Development of yeast strain for enhanced tolerance to hydrolysates toward commercial production of cellulosic ethanol
Tuesday, April 29, 2014
Exhibit/Poster Hall, lower level (Hilton Clearwater Beach)
Nobuki Tada1, Noriko Yasutani1, Hibiki Matsushita1, Emiko Tominaga1, Satoshi Katahira2, Akinori Ikeuchi2, Risa Nagura2, Nobuhiro Ishida2, Chie Imamura2, Hirokazu Kikuta1 and Toru Onishi1, (1)Toyota Biotechnology & Afforestation Laboratory, Toyota Motor Corporation, Miyoshi, Aichi, Japan, (2)Biotechnology Laboratory, Toyota Central R&D Labs Inc., Nagakute, Aichi, Japan
For cost-efficient production of lignocellulosic ethanol, Toyota has developed a robust ethanol fermenting yeast that have sufficient tolerance to the inhibitors in pretreated biomass, such as acetic acid and furfural, by genetic modification and evolutionary engineering. In addition to up-regulation of the efficient xylose isomerase and the pentose phosphate pathway, the cellular redox balance was modified. All inserted genes are stably integrated in the genome of the yeast and the strains have subjected to extensive evolutionary engineering, resulting in very improved xylose consumption, low formation of xylitol, enabling fermentation at comparatively high temperature and cell recycling, as well as high resistance against the inhibitors in dilute acid pretreated biomass.

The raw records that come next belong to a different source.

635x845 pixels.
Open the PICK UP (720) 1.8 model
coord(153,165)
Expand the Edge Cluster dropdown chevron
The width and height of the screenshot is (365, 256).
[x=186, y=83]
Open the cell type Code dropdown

In addition, the processing conditions for the dilute acid pretreatment of biomass have been optimized and various saccharification and fermentation strategies have been developed to optimize the performance of the strain. By adjusting condition of enzymatic liquefaction and fed-batch fermentations, optimizing e.g. sugar concentrations and growth conditions, improved yields and productivities can be achieved even at low enzyme loading.

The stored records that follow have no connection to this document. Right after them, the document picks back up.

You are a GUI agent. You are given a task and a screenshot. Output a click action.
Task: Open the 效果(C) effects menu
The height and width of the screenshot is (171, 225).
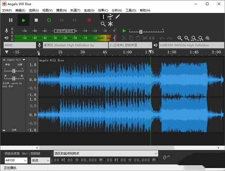point(103,10)
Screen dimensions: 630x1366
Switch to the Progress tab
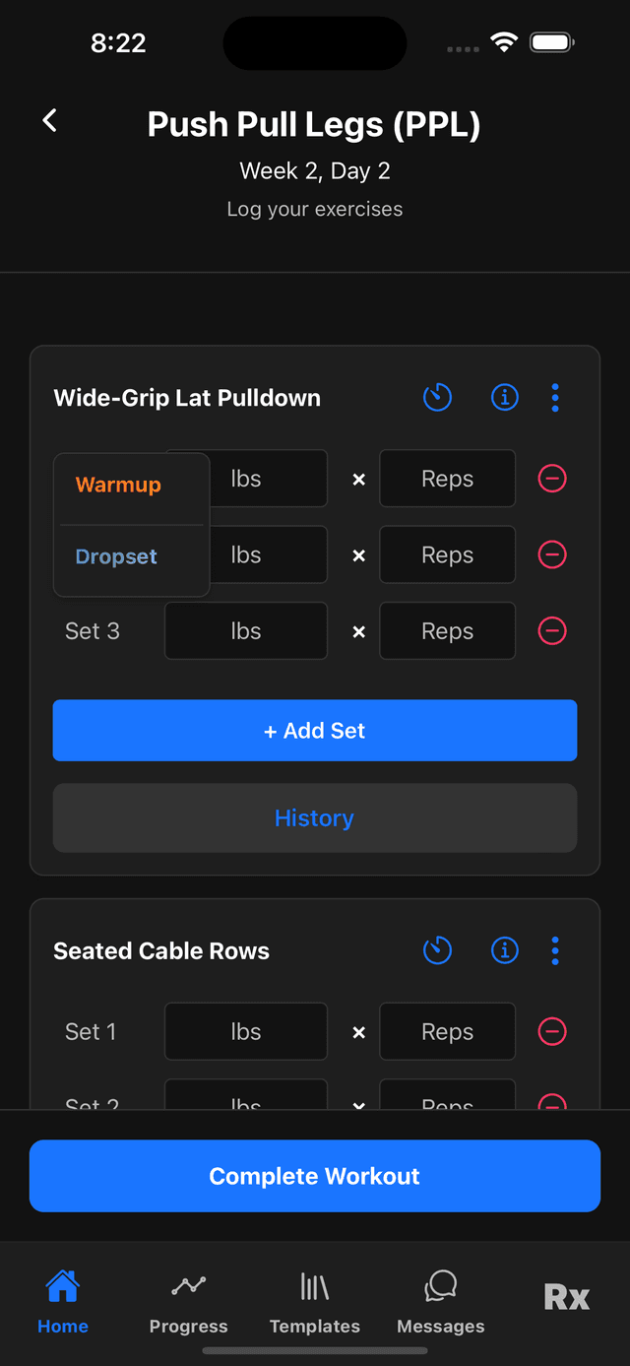pos(188,1300)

Toyota’s strains have achieved high ethanol concentrations and ethanol yields, well above 90%, under SHF conditions, in lignocellulosic substrates, with complete conversion of xylose and glucose in a short period of time. The latest scientific results will be presented as well as an update on the strain’s development towards commercial production.